Device hardware variability also posed issues. Different Android devices have different vibration motors with varying strengths, response times, and precision levels. Creating a consistent experience across a wide range of devices required adaptive intensity scaling and testing.

Battery consumption was another concern. Continuous foreground audio processing and vibration feedback can increase power usage. The architecture had to balance performance with efficiency to prevent excessive drain.

Handling Android permissions, especially screen capture permissions and background service execution restrictions, required careful lifecycle management to ensure stability without crashes or unexpected service termination.

Finally, designing an immersive yet minimal user interface was important.
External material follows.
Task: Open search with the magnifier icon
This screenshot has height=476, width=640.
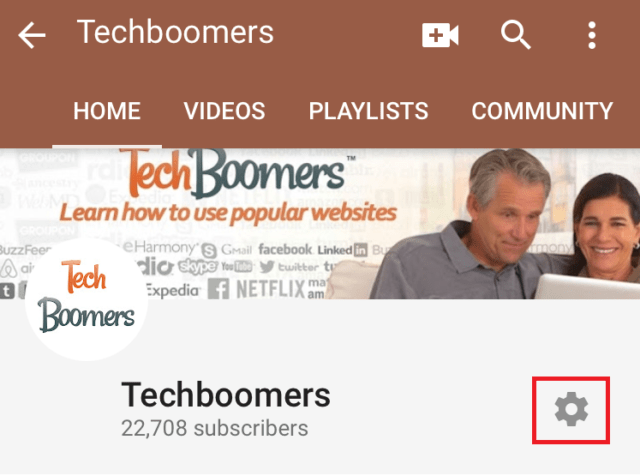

The UI needed to stay clean and modern while providing enough control for customization without overwhelming the user.

These challenges shaped Haptix into a performance-focused, privacy-respecting, and immersive Android application.

The Solution

To overcome the technical and architectural challenges in Haptix, a performance-first and system-aware approach was implemented.

For real-time audio processing, lightweight signal analysis techniques were used instead of heavy digital signal processing libraries. By focusing on amplitude detection and frequency band mapping rather than full spectrum decomposition, latency was minimized and vibration feedback remained tightly synchronized with audio output.

To address dialogue suppression, frequency-based filtering was applied to reduce the dominance of vocal ranges while amplifying environmental sound bands. Continuous tuning and real-device testing helped balance clarity and immersion without muting important cinematic elements.

Hardware variability across Android devices was handled by introducing adaptive intensity scaling. Instead of hardcoding vibration strength, the system dynamically adjusts output levels based on detected amplitude ranges. Custom Mode also allows users to manually fine-tune intensity according to their device’s vibration motor capability.

Battery efficiency was improved by running audio processing inside a properly managed foreground service. Coroutines and Flow were used to handle asynchronous operations efficiently, preventing unnecessary CPU wake-ups and reducing background overhead.

Permission and lifecycle management were handled carefully by integrating Android’s modern APIs and structured architecture. The app ensures screen capture permissions are requested safely, and the foreground service is managed according to system guidelines to avoid unexpected termination.

From a design perspective, Jetpack Compose with Material 3 was used to create a clean, responsive, and minimal interface. The UI focuses on clarity and usability while still offering meaningful customization options.

Together, these solutions resulted in a stable, immersive, privacy-focused application that delivers synchronized haptic feedback without compromising performance or user control.

The Outcome

Haptix successfully delivers a real-time, immersive haptic layer that enhances movie and video experiences on Android devices. The application achieves low-latency synchronization between audio and vibration, creating a tactile response that feels naturally connected to on-screen events.

Through optimized audio analysis and adaptive vibration scaling, the app performs smoothly across a wide range of devices while maintaining reasonable battery efficiency. The dialogue-aware filtering approach ensures that feedback focuses on environmental and cinematic elements rather than distracting vocal vibrations.

The clean Material 3 interface provides an intuitive user experience, allowing users to switch modes or customize intensity without complexity. The architecture remains scalable and maintainable, making future enhancements and feature additions straightforward.

Most importantly, Haptix proves that immersive sensory computing on mobile devices is practical and achievable using modern Android tools. It demonstrates how sound and touch can be combined to create a richer, more engaging entertainment experience without compromising privacy or performance.